Betreuerinnencafé Leonstein: Begegnungen auf Augenhöhe

Wir sind eine alternde Gesellschaft: die Geburtenzahlen stagnieren, die Lebenserwartung steigt. Der zusätzliche Bedarf an Pflege- und Betreuungspersonal beträgt laut einer Pflegepersonal-Bedarfsprognose für Österreich bis zum Jahr 2030 mehr als 75.000 Personen. Weil viele pflegebedürftige Menschen zu Hause betreut werden möchten, steigt auch die Nachfrage nach 24-Stunden-Betreuerinnen. Ein kleines ehrenamtliches Team, bestehend aus Ingrid Sitter, Marilies Eckhart und Christine Aigner, begab sich vor mehr als vier Jahren auf die Suche nach Personenbetreuerinnen in ihrer Pfarre Leonstein in Oberösterreich: „Wir wollten wissen, wo denn die Betreuerinnen sind, wie geht es den Frauen und wie können sie unterstützt werden.“ Aus diesem Engagement entstand das Betreuerinnencafé Leonstein.

Gemütliches Beisammensein noch aus Zeiten vor Corona.
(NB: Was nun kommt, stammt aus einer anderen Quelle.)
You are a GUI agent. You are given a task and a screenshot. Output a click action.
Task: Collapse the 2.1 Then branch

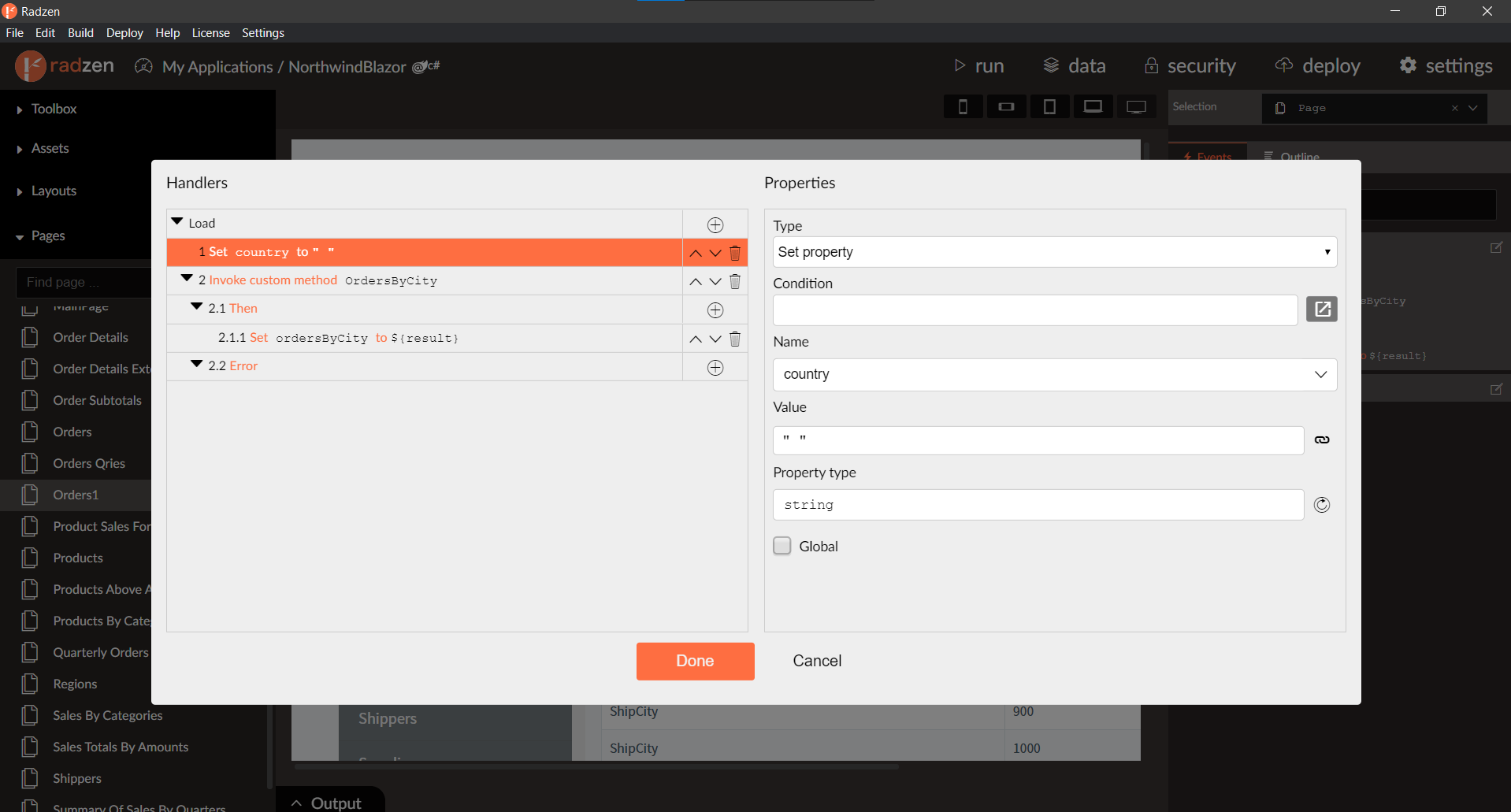[x=197, y=307]
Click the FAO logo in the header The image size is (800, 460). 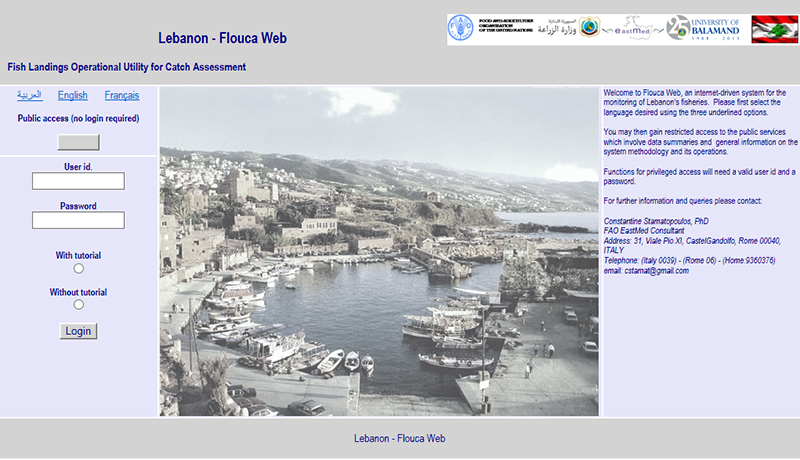[x=461, y=28]
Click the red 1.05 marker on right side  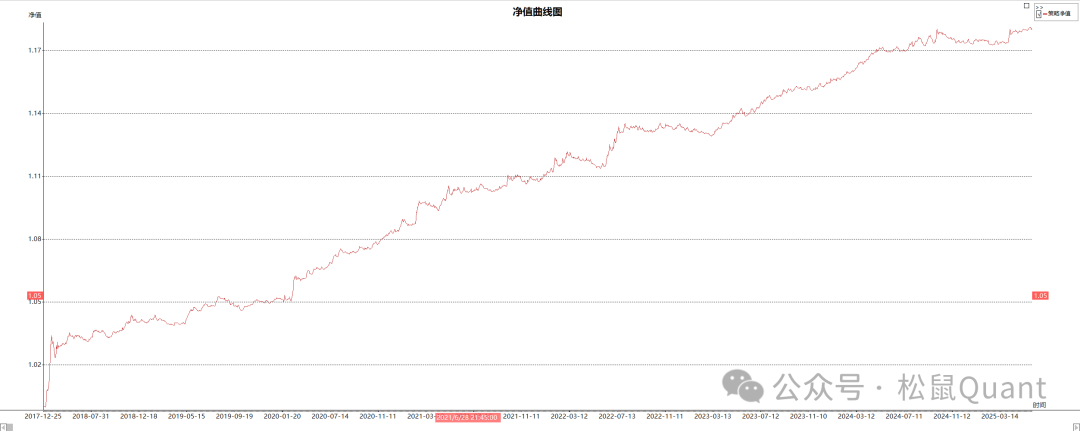pyautogui.click(x=1039, y=295)
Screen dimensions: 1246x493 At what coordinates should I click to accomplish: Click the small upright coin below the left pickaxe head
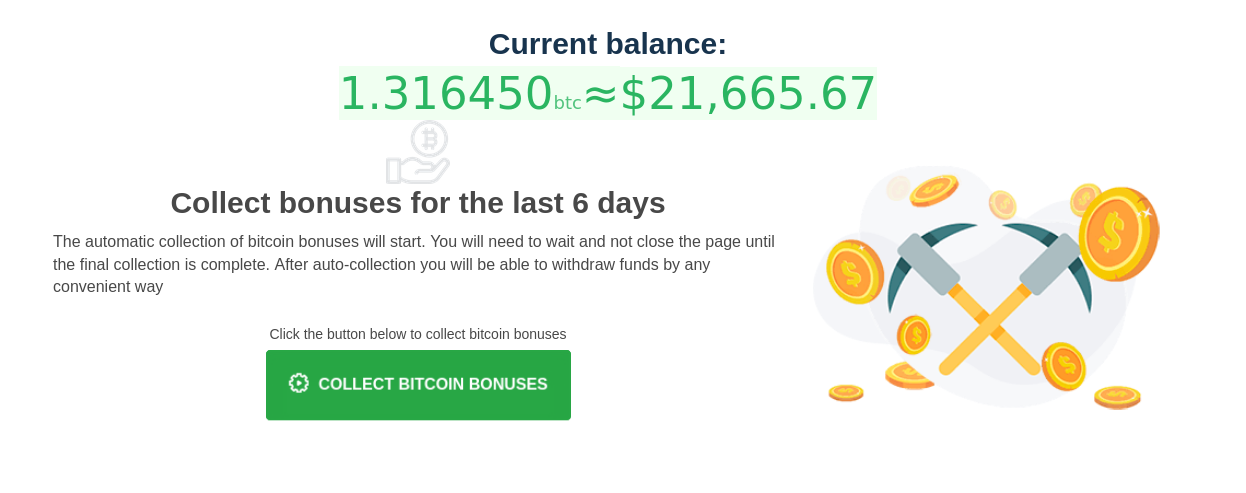coord(914,335)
Unter teils schwierigen Bedingungen arbeiten die Frauen aus meist östlichen Ländern bei Familien und pflegen Angehörige. Im Betreuerinnencafé können sie sich mit anderen Frauen in ihrer Muttersprache austauschen, sich entspannen, lachen und sich kennenlernen. Das Café ist aber mehr als ein Kaffeetratsch. Durch die gelungene Vernetzung werden viele Informationen ausgetauscht, es geht um fachliches Pflegewissen, Arbeitsbedingungen und Entlohnung. Die Frauen werden dabei unterstützt, für ihre Rechte einzustehen und stärken ihren Selbstwert. Denn zumeist erfahren die Frauen von öffentlichen Stellen keine Unterstützung.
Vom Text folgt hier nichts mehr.